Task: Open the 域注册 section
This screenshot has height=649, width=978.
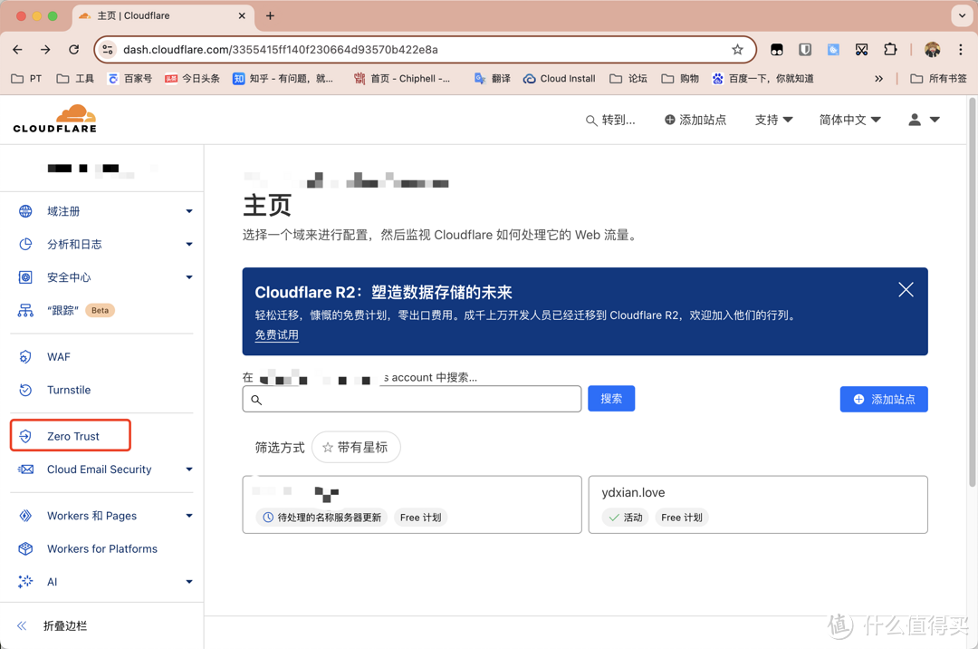Action: click(63, 210)
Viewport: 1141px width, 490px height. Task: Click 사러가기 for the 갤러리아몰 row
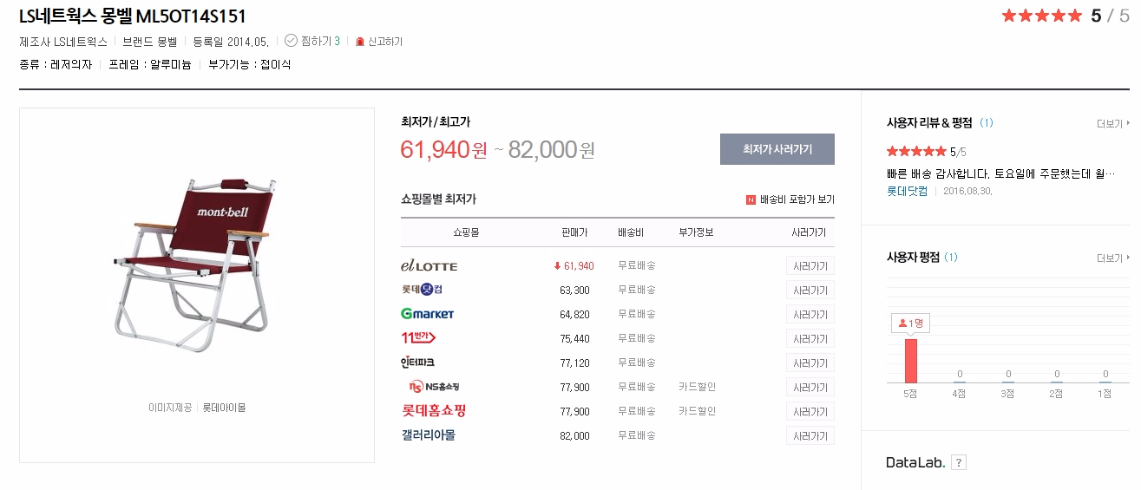pos(810,436)
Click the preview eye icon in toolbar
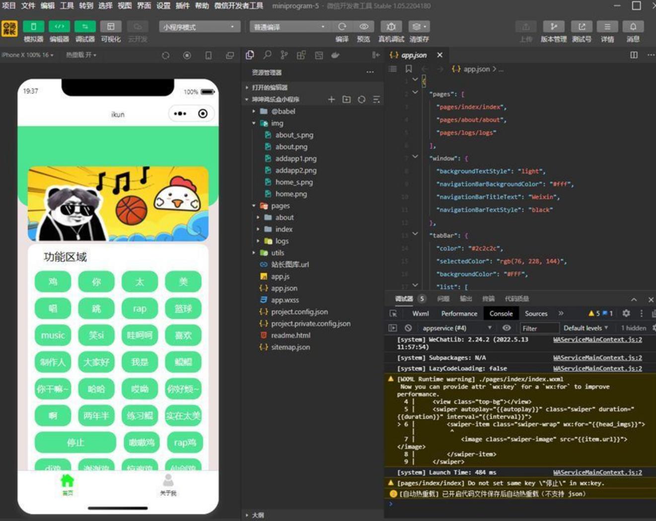This screenshot has height=521, width=656. click(364, 27)
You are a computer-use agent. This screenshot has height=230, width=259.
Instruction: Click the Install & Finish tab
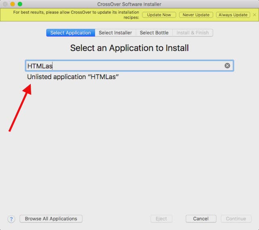[x=193, y=33]
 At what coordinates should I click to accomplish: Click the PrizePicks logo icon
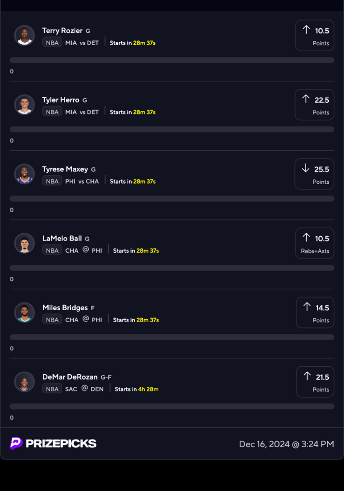click(x=16, y=443)
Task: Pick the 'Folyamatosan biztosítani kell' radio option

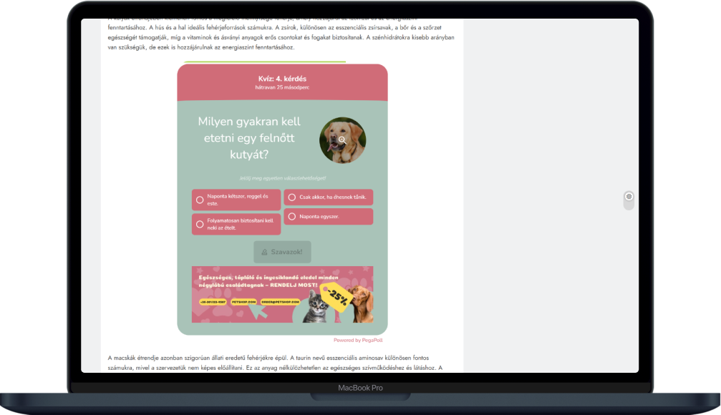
################
» **TASK DIRECTIONS**: Leave out the pictures and output everything else in the records exactly.

» **REPLY**:
Task: Open the 域注册 section
This screenshot has height=649, width=978.
Action: click(63, 210)
Viewport: 1141px width, 490px height. Task: Click 사러가기 for the 갤러리아몰 row
pos(810,436)
Click the preview eye icon in toolbar
This screenshot has height=521, width=656. click(364, 27)
You are a computer-use agent. This screenshot has height=230, width=259.
Instruction: Click the Install & Finish tab
[x=193, y=33]
 At what coordinates should I click to accomplish: Click the PrizePicks logo icon
click(x=16, y=443)
Task: Pick the 'Folyamatosan biztosítani kell' radio option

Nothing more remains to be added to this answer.